The Hub¶
The galapagos Hub is a Hugging-Face-Hub-style registry for LLM-driven discovery. It has four parts:
- A registry of scaffold cards and task cards — the same cards bundled in the library, plus community contributions (library ⊆ hub).
- A live leaderboard — per task, ranking verified discoveries by the task's metric.
- A verification system — domain-expert review of submitted discoveries (the trajectory + best solution), so leaderboard scores are checked, not self-reported.
- A live playground — run component compositions against bundled toy tasks on a small budget, right from the browser (or run any scaffold via the CLI), to compare methods. It calls a real model, so it needs an OpenRouter key.
Cards are the unit of exchange¶
Everything on the Hub is a card:
| Card | What it registers |
|---|---|
ScaffoldCard |
a discovery method (which class + which six components fill the slots) |
TaskCard |
an evaluation task (seed + evaluator + metric + verification semantics) |
ModelCard |
a model (path + host) |
VerificationCard |
a submitted discovery (trajectory + best solution) for expert review |
Cards are permissive (extra="allow"), so a contributor can attach method-specific fields without a
core change. Validate any card before submitting with galapagos submit --card ....
The verification system¶
A discovery is submitted as a VerificationCard carrying the discovery trajectory and the
best solution, with status unverified. A domain-expert reviewer reproduces the trajectory,
re-scores the solution with the task's own (independent, anti-reward-hacking) evaluator, and promotes
it:
Only verified discoveries reach the leaderboard. Because every submission is re-scored by the same
task evaluator, leaderboard entries are directly comparable across scaffolds and agents. See
Submit to the Hub for the submission flow.

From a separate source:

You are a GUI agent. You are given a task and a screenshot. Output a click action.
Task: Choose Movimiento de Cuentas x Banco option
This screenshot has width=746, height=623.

Verifying a registered scaffold or task¶
The verification above checks a discovery. A second, distinct question is whether a registered method or task is a faithful port of its original. When the original author registers their own scaffold, that is self-evident. When a third party ports someone else's published method, the Hub must confirm the port reproduces the original before its scores are trusted. Two procedures gate a community port:
- Original-author code review. The porter records the upstream author and repo on the card; the Hub routes the port to that author (or a domain expert) to confirm the implementation matches.
- A parity experiment. The port is run head-to-head with the original on a fixed task, model, and config, and the two must reach equivalent performance.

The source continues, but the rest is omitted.